Generation Golfkrieg?
Der "Spiegel" identifiziert nach der Generation Golf, die Generation Golfkrieg und sieht durch die überproportionale Beteiligung von SchülerInnen an Antikriegsdemonstrationen eine neue Protestgeneration entstehen. Dieter Rucht, Protestforscher am WZB, widerlegt diesen Medienhype.Warum sich so viele SchülerInnen an Antikriegsdemonstrationen beteiligen, untersuchte Dieter Rucht vom
Wissenschaftszentrum Berlin für Sozialforschung (WZB)in einer
Studie an der 800 zufällig ausgewählte Befragte teilnahmen. SchülerInnenproteste, so Rucht, seien kein neues Phänomen, schon im ersten Golfkrieg 1991 beteiligten sich viele SchülerInnen an den Demonstrationen. Absolut sei aber bei den jetzigen Protesten die Beteiligung von SchülerInnen am höchsten: 34% der 14-19jährigen beteiligten sich nach eigenen Angaben an Demonstrationen und Protestkundgebungen im Vergleich zu 15 Prozent der Gesamtbevölkerung. Auch eine von Rucht organisierte Befragung von Teilnehmern der großen Berliner Anti-Kriegsdemonstration am 15. Februar habe einen überproportionalen Anteil der Altersgruppe unter 25 Jahren ergeben.
Was sind die Gründe für die Beteiligung der SchülerInnen? "Ein erster und wichtiger Faktor ist die im frühen Jugendalter besonders ausgeprägte Empfindlichkeit für Widersprüche zwischen Idealen und Wirklichkeit", meinte Rucht. Die Tatsache, dass Bush mit seinem Angriffskrieg internationales Völkerrecht verletze und die Mehrheit der Staatengemeinschaft missachte, treibe die Schüler auf die Straße. Außerdem sei die Kluft zwischen den Eltern der jetzigen SchülerInnengeneration, die in den 70er und 80er Jahren, also in der Zeit der neuen sozialen Bewegungen, aufgewachsen seien, geringer als zwischen der 68er-Generation und deren Kindern.
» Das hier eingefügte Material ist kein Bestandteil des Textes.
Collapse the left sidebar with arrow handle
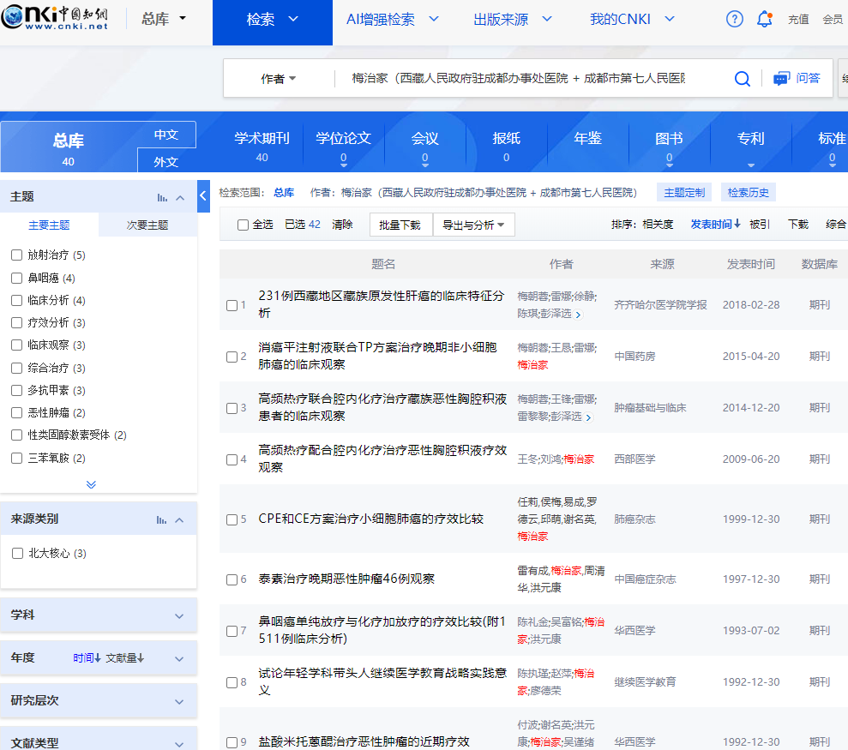 click(x=203, y=196)
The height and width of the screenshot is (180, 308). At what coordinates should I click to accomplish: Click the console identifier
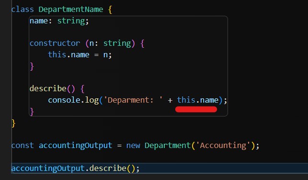pyautogui.click(x=64, y=100)
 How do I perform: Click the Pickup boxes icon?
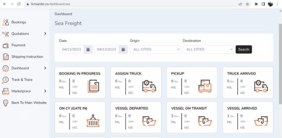coord(205,86)
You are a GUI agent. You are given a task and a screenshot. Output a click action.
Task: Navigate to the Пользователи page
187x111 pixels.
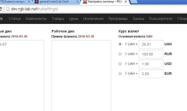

Ein weiterer Grund ist das "Unbehagen gegenüber den etablierten Formen politischer Interessenvertretung in Gestalt hierarchischer Verbände und Parteien". Zudem böten die Proteste eine Abwechslung vom Schulalltag, die Demonstrationen "machen Spaß". Schließlich käme es durch die mediale Aufmerksamkeit zu einer Anerkennung durch die Öffentlichkeit.
Dass diese Beweggründe allerdings zu einer dauerhaften neuen sozialen Bewegung führen, bezweifelt Rucht. Die mediale Aufmerksamkeit lässt nach, es kommt zu Ermüdungserscheinungen der Protestierenden - "die Massenproteste lassen sich nicht auf Dauer stellen".Die Antikriegsproteste werden also vermutlich nicht zu einer neuen Friedensbewegung oder gar einer "Generation Golfkrieg" führen.
Aber, so ein anderes Fazit Ruchts, "geprägt durch die Erfahrung dieses Kriegs und seiner Hintergründe, geprägt auch durch die Erfahrung der Relativität von Medienperspektiven, werden diese Jugendlichen ihre politische Kritik weitertreiben. Damit bilden sie ein erhebliches Potenzial für eine politische Mobilisierung in thematisch verwandten Protestfeldern, nicht zuletzt der Globalisierungskritik."